Instructions to follow: From the records below, transcribe exactly the lines that begin at the line with "The width and" and end at the line with "Click the XS neck value 23", both included.

Data shown:

Start of Block

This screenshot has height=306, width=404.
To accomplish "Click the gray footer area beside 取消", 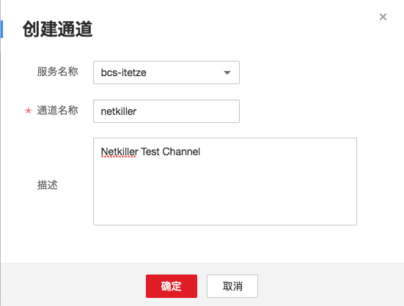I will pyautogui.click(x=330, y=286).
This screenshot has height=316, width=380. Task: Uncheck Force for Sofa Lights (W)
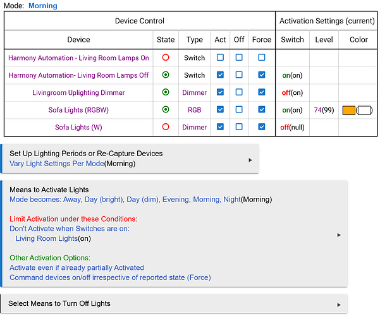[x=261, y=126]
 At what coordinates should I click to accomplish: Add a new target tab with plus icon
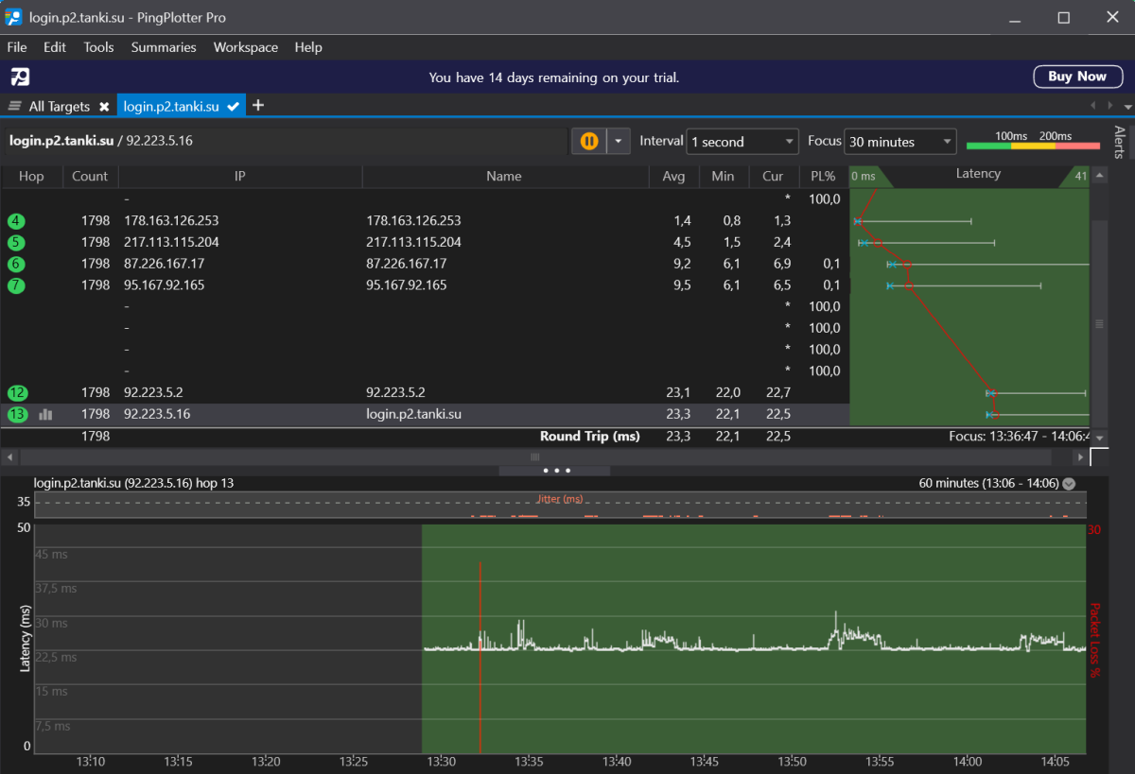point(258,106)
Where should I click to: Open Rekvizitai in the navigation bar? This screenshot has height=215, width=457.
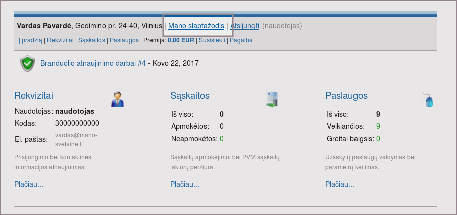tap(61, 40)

End of Block
Start of Block

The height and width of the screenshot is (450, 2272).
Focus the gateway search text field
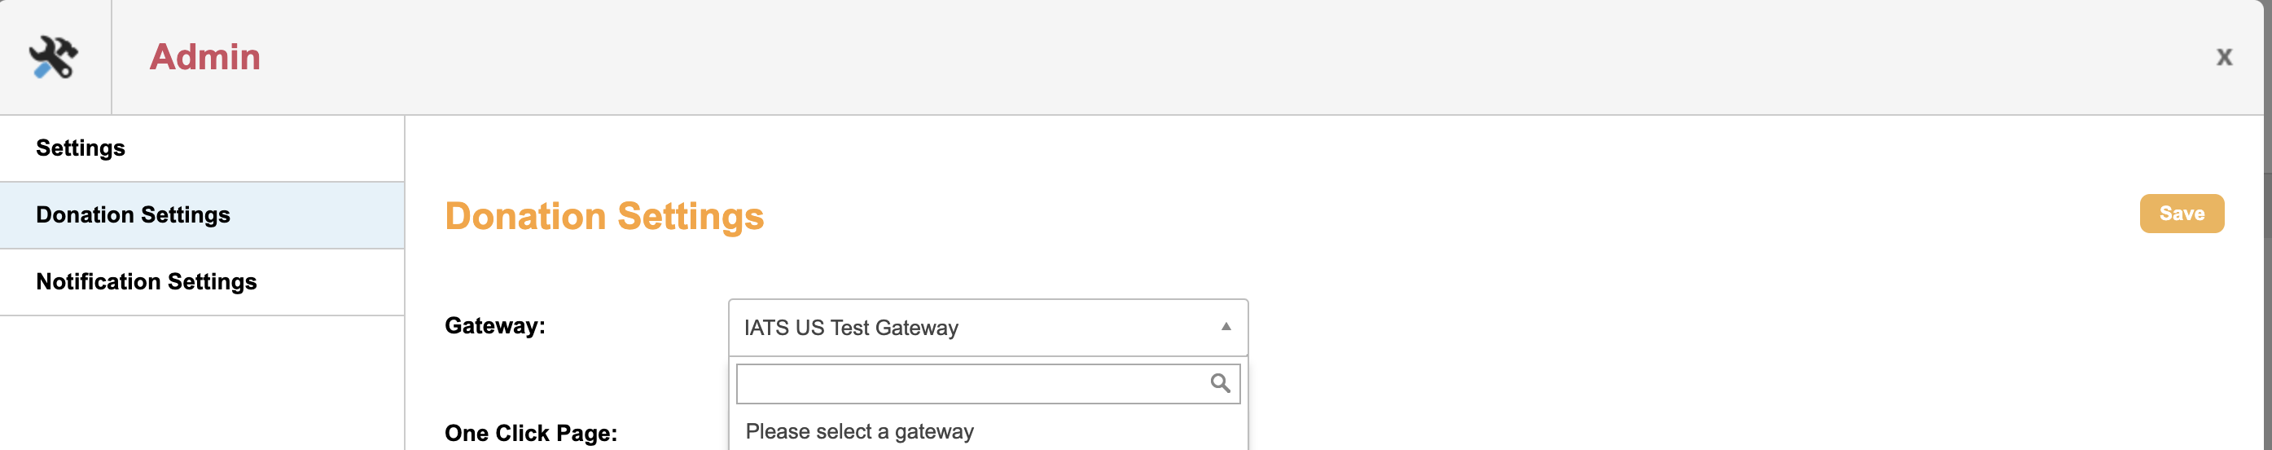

End of Block
Start of Block

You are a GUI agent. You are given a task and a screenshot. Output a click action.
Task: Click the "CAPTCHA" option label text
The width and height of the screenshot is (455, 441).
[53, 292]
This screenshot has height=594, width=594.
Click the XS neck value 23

End of Block

Result of this task:
The width and height of the screenshot is (455, 441).
[53, 292]
This screenshot has height=594, width=594.
Click the XS neck value 23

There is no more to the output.